▶ Reading passage:
-- -- --

We have already written to team to suggest that they might also make their run-time compatible with the excellent LLVM project because this would make it much easier for open source developers to reuse this exciting technology.
/
http://ocamlnews.blogspot.com/2008/04/ocaml-to-get-concurrent-garbage.html

bjoern
and folks, beside : D at TIOBE is a joke. Search for OCaml jobs or who is using OCaml.



September 08, 2008
BLS wrote:
> Slightly OT, but may-be interesting for the D/LLVM folks
> 
> OCaml comes along now with a parallel garbage collector ... well let's
> have a look :
> OCaml on *eight cores* http://planet.ocamlcore.org/
> 
> 
> quote :
> /
> Fortunately, Jane St. Capital (one of the largest industrial users of
> OCaml) have chosen to fund a "multicore" summer project that aims to
> provide a basic concurrent garbage collector implementation for OCaml.
> The team from the Université Pierre et Marie Curie, led by Emmanuel
> Chailloux, intend to complete this project during the summer of 2008.

-- -- --

▶ Study questions:
(a) Reproduce the OCaml garbage collector thread verbatim from "We have already" up to and including "this exciting technology.".
(b) Carry on the forum thread about OCaml's concurrent garbage collector from the point where it stops.

▶ Source information:
-- -- --

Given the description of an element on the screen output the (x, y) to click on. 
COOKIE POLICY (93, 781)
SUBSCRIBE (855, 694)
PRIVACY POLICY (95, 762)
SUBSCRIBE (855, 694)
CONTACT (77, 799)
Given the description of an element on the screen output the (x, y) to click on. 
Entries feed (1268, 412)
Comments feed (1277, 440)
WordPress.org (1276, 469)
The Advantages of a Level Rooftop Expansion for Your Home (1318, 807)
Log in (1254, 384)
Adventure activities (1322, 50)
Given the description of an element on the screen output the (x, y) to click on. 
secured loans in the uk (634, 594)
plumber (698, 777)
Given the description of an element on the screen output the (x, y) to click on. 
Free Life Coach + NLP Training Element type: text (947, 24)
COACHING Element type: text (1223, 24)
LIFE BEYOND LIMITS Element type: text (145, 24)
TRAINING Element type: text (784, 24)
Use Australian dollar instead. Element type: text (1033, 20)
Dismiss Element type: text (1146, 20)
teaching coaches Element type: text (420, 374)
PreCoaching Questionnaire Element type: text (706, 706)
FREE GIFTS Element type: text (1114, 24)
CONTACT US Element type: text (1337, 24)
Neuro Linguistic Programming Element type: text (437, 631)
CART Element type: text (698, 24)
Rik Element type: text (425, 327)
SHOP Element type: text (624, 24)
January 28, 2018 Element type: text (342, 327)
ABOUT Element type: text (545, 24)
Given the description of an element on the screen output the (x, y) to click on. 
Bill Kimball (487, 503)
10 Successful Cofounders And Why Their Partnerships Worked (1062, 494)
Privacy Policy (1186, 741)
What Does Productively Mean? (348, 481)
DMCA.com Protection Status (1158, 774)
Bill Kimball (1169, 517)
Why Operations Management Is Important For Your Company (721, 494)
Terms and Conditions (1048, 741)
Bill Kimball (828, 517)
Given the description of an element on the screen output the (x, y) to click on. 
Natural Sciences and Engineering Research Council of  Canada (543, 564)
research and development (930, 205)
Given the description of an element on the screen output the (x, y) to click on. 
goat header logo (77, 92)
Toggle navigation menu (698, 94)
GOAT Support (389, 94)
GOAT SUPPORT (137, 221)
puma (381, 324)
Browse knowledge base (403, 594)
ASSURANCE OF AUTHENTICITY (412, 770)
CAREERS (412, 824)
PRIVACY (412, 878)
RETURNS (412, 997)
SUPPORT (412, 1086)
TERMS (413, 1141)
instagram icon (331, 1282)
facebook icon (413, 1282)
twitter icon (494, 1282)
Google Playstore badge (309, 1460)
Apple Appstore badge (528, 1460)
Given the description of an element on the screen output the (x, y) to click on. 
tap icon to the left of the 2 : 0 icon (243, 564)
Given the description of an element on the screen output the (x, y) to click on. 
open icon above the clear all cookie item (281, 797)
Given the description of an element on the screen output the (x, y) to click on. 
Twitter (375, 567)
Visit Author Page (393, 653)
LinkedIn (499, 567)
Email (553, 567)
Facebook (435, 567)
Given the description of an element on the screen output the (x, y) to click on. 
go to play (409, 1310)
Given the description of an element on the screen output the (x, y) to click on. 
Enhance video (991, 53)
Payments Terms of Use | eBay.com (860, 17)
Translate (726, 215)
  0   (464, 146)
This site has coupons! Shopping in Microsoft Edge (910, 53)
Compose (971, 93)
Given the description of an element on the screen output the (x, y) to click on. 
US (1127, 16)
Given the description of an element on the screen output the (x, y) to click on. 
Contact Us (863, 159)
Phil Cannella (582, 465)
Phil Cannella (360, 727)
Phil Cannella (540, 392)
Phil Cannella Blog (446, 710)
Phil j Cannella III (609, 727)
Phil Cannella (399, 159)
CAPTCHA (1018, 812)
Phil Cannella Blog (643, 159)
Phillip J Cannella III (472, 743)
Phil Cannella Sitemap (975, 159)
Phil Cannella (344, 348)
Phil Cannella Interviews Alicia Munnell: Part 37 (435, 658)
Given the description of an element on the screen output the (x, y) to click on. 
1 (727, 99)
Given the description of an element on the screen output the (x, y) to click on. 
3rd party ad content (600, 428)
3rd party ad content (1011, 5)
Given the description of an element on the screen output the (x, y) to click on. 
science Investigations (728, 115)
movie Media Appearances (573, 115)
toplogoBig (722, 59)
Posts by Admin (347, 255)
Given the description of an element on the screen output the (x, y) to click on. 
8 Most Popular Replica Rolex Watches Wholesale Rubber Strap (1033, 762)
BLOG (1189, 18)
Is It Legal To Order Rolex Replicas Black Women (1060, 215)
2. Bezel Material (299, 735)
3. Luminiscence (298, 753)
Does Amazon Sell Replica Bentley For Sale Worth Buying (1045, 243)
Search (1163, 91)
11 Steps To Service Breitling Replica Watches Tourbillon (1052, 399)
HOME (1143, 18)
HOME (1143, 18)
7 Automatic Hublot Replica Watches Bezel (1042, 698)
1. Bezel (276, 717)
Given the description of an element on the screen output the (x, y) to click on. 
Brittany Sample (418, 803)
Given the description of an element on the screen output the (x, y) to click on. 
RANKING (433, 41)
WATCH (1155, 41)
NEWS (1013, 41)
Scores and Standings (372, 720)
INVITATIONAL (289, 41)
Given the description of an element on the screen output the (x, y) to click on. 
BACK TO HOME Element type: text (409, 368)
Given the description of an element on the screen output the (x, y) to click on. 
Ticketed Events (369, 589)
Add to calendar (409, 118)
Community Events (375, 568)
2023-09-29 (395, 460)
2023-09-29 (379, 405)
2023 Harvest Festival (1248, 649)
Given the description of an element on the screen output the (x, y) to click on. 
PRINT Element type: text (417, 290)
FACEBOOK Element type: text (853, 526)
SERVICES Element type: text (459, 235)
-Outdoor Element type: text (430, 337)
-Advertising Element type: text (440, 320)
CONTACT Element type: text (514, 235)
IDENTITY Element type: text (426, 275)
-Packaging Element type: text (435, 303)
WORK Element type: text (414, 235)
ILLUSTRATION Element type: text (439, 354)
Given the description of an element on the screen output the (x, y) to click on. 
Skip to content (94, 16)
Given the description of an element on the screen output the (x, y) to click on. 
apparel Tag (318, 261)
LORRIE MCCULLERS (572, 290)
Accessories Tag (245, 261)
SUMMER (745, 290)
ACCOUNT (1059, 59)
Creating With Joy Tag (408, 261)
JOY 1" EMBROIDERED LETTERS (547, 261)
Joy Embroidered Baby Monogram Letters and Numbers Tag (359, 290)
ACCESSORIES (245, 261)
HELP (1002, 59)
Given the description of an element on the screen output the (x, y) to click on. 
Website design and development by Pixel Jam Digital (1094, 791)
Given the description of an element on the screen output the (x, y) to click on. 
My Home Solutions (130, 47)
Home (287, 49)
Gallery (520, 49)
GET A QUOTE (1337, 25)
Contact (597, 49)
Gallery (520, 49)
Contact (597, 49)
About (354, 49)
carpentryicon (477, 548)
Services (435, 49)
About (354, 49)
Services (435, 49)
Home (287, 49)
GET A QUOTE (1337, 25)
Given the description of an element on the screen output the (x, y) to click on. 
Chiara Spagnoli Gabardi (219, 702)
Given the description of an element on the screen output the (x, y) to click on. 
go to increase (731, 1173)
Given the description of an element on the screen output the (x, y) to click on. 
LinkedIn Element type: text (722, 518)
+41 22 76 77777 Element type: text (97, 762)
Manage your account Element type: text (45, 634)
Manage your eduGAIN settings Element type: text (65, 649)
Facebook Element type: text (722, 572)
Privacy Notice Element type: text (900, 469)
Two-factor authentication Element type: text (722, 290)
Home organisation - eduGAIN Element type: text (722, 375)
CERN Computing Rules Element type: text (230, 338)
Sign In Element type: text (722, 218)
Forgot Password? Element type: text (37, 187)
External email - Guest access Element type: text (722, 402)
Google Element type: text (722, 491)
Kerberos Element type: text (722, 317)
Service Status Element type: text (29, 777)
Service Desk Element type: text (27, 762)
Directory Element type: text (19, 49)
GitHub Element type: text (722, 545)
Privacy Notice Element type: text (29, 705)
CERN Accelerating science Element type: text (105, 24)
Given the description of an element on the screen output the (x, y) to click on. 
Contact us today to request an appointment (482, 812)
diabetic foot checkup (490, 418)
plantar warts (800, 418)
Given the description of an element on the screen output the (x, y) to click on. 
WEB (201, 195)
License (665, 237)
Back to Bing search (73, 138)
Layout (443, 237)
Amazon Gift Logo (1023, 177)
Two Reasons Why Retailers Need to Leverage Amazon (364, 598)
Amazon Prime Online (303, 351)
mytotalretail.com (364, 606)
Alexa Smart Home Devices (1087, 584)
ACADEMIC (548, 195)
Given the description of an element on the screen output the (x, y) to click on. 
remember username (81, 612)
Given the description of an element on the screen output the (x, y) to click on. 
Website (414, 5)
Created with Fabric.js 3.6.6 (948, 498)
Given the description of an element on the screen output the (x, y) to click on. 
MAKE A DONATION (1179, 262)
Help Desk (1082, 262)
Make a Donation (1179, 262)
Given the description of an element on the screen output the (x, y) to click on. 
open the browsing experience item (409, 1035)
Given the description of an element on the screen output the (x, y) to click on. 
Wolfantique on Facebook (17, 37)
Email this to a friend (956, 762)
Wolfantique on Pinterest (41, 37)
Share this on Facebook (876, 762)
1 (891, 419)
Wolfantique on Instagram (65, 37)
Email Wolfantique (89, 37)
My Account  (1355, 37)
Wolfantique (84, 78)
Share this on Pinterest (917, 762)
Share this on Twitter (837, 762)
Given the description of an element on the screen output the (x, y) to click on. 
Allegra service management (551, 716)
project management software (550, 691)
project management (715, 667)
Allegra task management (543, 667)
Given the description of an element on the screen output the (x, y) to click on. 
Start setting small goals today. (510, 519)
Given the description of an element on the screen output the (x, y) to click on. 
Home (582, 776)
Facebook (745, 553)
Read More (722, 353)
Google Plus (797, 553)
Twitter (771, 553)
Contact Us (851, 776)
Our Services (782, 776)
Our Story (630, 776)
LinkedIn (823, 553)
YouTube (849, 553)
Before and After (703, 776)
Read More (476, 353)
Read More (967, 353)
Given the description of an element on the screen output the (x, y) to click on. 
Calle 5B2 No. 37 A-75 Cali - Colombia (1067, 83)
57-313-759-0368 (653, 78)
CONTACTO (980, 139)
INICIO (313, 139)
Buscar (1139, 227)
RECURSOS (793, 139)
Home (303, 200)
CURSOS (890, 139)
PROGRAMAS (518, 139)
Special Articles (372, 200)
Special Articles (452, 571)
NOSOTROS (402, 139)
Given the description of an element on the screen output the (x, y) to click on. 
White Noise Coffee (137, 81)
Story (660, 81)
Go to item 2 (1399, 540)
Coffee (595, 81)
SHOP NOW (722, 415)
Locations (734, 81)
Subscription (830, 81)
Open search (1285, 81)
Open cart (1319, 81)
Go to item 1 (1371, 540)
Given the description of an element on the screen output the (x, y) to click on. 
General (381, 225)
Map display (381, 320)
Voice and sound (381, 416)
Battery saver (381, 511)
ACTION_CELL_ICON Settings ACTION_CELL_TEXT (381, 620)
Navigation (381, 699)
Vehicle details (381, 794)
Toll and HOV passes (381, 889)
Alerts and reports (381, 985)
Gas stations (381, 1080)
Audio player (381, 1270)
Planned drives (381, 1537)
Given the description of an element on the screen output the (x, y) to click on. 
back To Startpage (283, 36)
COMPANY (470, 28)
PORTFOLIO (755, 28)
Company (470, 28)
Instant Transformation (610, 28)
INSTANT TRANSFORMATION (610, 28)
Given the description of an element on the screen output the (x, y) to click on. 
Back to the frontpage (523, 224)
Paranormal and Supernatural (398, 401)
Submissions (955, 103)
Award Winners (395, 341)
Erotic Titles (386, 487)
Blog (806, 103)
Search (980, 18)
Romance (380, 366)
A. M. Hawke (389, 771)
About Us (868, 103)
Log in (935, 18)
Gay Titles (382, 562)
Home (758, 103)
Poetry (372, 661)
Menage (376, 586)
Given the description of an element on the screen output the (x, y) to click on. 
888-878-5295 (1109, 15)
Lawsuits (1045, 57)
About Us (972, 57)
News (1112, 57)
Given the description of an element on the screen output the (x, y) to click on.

-- -- --

▶ Answers for this exercise:
(a)
We have already written to team to suggest that they might also make their run-time compatible with the excellent LLVM project because this would make it much easier for open source developers to reuse this exciting technology.

(b)
> 
> ********************
> 
> We have already written to team to suggest that they might also make
> their run-time compatible with the excellent LLVM project because this
> would make it much easier for open source developers to reuse this
> exciting technology.
> /
> http://ocamlnews.blogspot.com/2008/04/ocaml-to-get-concurrent-garbage.html
> 
> bjoern
> and folks, beside : D at TIOBE is a joke. Search for OCaml jobs or who
> is using OCaml.

Am I reading that right?  A garbage collector that wouldn't have to suspend the runtime?  Or just one that plays nice with threads?



September 08, 2008
Chris R. Miller wrote:
> 
> Am I reading that right?  A garbage collector that wouldn't have to
> suspend the runtime?  Or just one that plays nice with threads?
> 

There are GCs that don't have to suspend any threads: incremental GCs. But they need language support to work... and I'm not sure the concept really fits in a systems language.


Sean
September 09, 2008
On Mon, 08 Sep 2008 18:05:42 -0400, Chris R. Miller <lordSaurontheGreat@gmail.com> wrote:
> Am I reading that right?  A garbage collector that wouldn't have to
> suspend the runtime?  Or just one that plays nice with threads?

No, concurrent GCs still have to suspend the runtime, they just have to do it a lot less. Generally, they only suspend threads twice to read only the stack during each pass. See
http://en.wikipedia.org/wiki/Garbage_collection_(computer_science)#Stop-the-world_vs._incremental_vs._concurrent
Or any articles on the Java GC.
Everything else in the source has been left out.